Time Complexity: $O(n)$ 每个节点遍历一遍  
Space Complexity: $O(h)$ where h is the height of the tree

In [5]:
class Solution(object):
    def nest_dict(self, data):
        # Base Case: the type of data is not a dict
        if type(data) is not dict:
            return [str(data)]  # why put string in a list[]?

        # Recursion Part
        result = []
        for key, val in data.items():
            # what to get from your children
            children_data = self.nest_dict(val)
            # what to do in the current stage
            for element in children_data:
                result.append(str(key) + '->' + element)

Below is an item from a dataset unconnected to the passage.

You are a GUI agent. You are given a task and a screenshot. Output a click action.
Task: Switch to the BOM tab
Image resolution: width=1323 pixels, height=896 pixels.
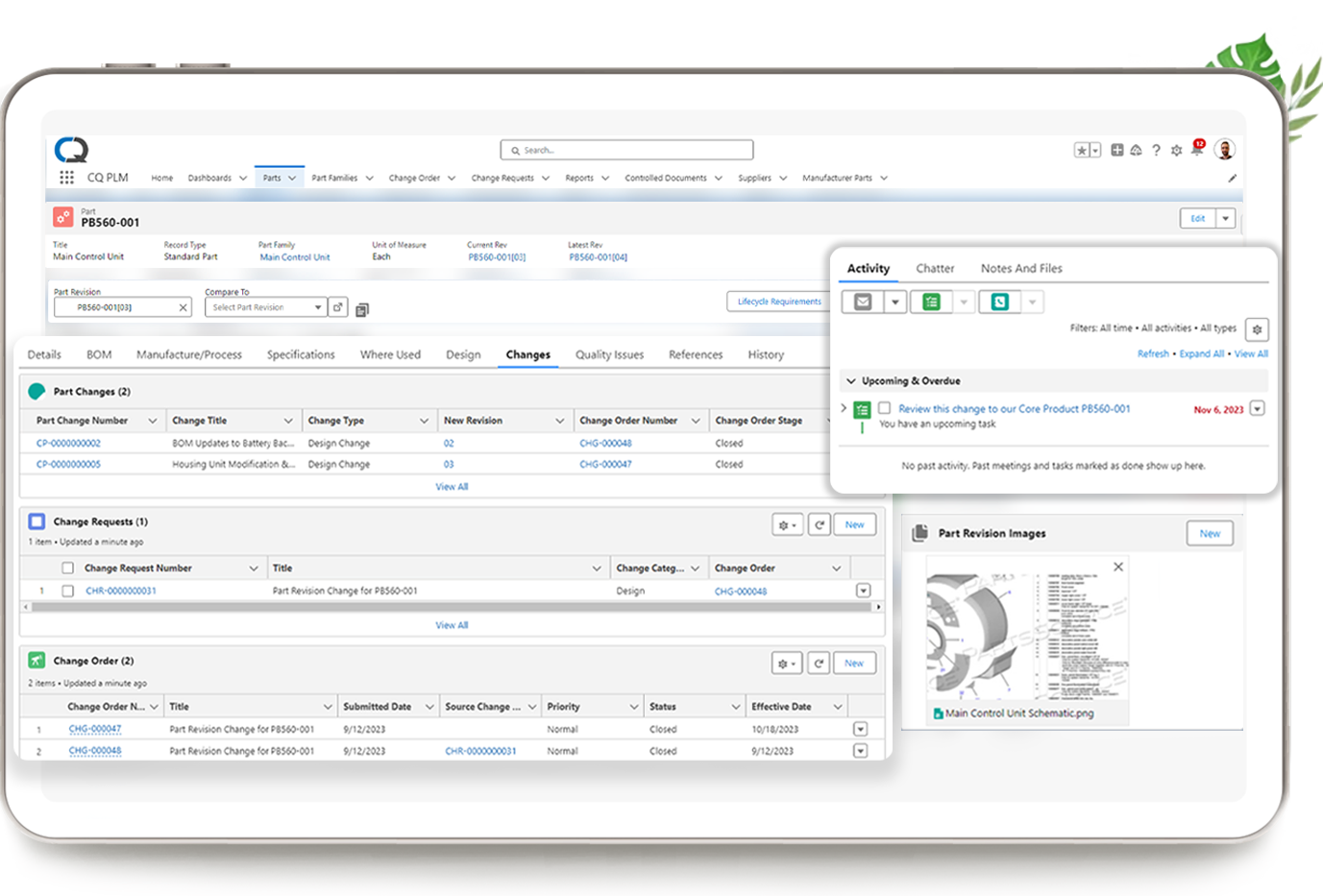99,354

        # what to return to your parent
        return result
    
if __name__ == "__main__":
    soln = Solution()
    data = {'one': {'label': 'This is shot 001', 'start': 1, 'end': 10},
        'two': {'label': 'This is shot 002', 'start': 11, 'end': 25},
        'three': 'This is shot 003'
       }
    print(soln.nest_dict(data))

['one->label->This is shot 001', 'one->start->1', 'one->end->10', 'two->label->This is shot 002', 'two->start->11', 'two->end->25', 'three->This is shot 003']


#### Question 11: Find the nearest repeated entries in an array.

Write code that takes as input an array and finds the distance between a closest pair of equal entries.  
E.g.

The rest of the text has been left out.